__Your instructions__: Write out the following lines exactly as they appear.

===== Excerpted records =====

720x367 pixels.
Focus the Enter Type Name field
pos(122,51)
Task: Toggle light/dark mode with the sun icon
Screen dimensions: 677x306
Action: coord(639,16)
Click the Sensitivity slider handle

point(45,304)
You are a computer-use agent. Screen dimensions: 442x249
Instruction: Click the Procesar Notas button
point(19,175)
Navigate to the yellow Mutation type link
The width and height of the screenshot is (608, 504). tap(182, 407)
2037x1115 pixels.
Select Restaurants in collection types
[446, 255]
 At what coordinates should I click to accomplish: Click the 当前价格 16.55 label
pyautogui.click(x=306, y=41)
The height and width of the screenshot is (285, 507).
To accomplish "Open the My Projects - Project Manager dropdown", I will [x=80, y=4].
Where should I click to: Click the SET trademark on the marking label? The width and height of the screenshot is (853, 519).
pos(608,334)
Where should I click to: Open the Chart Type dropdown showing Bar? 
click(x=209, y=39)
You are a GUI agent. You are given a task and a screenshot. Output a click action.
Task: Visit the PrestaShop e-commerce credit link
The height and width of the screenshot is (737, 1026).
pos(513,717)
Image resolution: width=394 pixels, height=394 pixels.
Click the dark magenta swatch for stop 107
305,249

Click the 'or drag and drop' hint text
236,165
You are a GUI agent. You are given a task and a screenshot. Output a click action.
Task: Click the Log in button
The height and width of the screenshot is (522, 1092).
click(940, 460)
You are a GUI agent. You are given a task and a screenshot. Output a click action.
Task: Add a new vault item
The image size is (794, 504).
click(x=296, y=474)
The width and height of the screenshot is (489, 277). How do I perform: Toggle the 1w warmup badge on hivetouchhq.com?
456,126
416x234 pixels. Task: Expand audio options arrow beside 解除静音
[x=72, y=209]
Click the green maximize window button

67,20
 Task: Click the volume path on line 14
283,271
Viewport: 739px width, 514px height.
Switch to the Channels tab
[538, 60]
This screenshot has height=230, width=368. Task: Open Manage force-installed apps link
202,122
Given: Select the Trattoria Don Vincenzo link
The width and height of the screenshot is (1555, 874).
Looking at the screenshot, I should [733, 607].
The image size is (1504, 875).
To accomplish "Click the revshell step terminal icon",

=====

__Response__:
720x367 pixels.
Focus the Enter Type Name field
pos(122,51)
Task: Toggle light/dark mode with the sun icon
Screen dimensions: 677x306
Action: coord(639,16)
Click the Sensitivity slider handle

point(45,304)
You are a computer-use agent. Screen dimensions: 442x249
Instruction: Click the Procesar Notas button
point(19,175)
Navigate to the yellow Mutation type link
The width and height of the screenshot is (608, 504). tap(182, 407)
2037x1115 pixels.
Select Restaurants in collection types
[446, 255]
 At what coordinates should I click to accomplish: Click the 当前价格 16.55 label
pyautogui.click(x=306, y=41)
The height and width of the screenshot is (285, 507).
To accomplish "Open the My Projects - Project Manager dropdown", I will [x=80, y=4].
Where should I click to: Click the SET trademark on the marking label? The width and height of the screenshot is (853, 519).
pos(608,334)
Where should I click to: Open the Chart Type dropdown showing Bar? 
click(x=209, y=39)
You are a GUI agent. You are given a task and a screenshot. Output a click action.
Task: Visit the PrestaShop e-commerce credit link
The height and width of the screenshot is (737, 1026).
pos(513,717)
Image resolution: width=394 pixels, height=394 pixels.
Click the dark magenta swatch for stop 107
305,249

Click the 'or drag and drop' hint text
236,165
You are a GUI agent. You are given a task and a screenshot. Output a click action.
Task: Click the Log in button
The height and width of the screenshot is (522, 1092).
click(940, 460)
You are a GUI agent. You are given a task and a screenshot. Output a click action.
Task: Add a new vault item
The image size is (794, 504).
click(x=296, y=474)
The width and height of the screenshot is (489, 277). How do I perform: Toggle the 1w warmup badge on hivetouchhq.com?
456,126
416x234 pixels. Task: Expand audio options arrow beside 解除静音
[x=72, y=209]
Click the green maximize window button

67,20
 Task: Click the volume path on line 14
283,271
Viewport: 739px width, 514px height.
Switch to the Channels tab
[538, 60]
This screenshot has height=230, width=368. Task: Open Manage force-installed apps link
202,122
Given: Select the Trattoria Don Vincenzo link
The width and height of the screenshot is (1555, 874).
Looking at the screenshot, I should [733, 607].
The image size is (1504, 875).
To accomplish "Click the revshell step terminal icon",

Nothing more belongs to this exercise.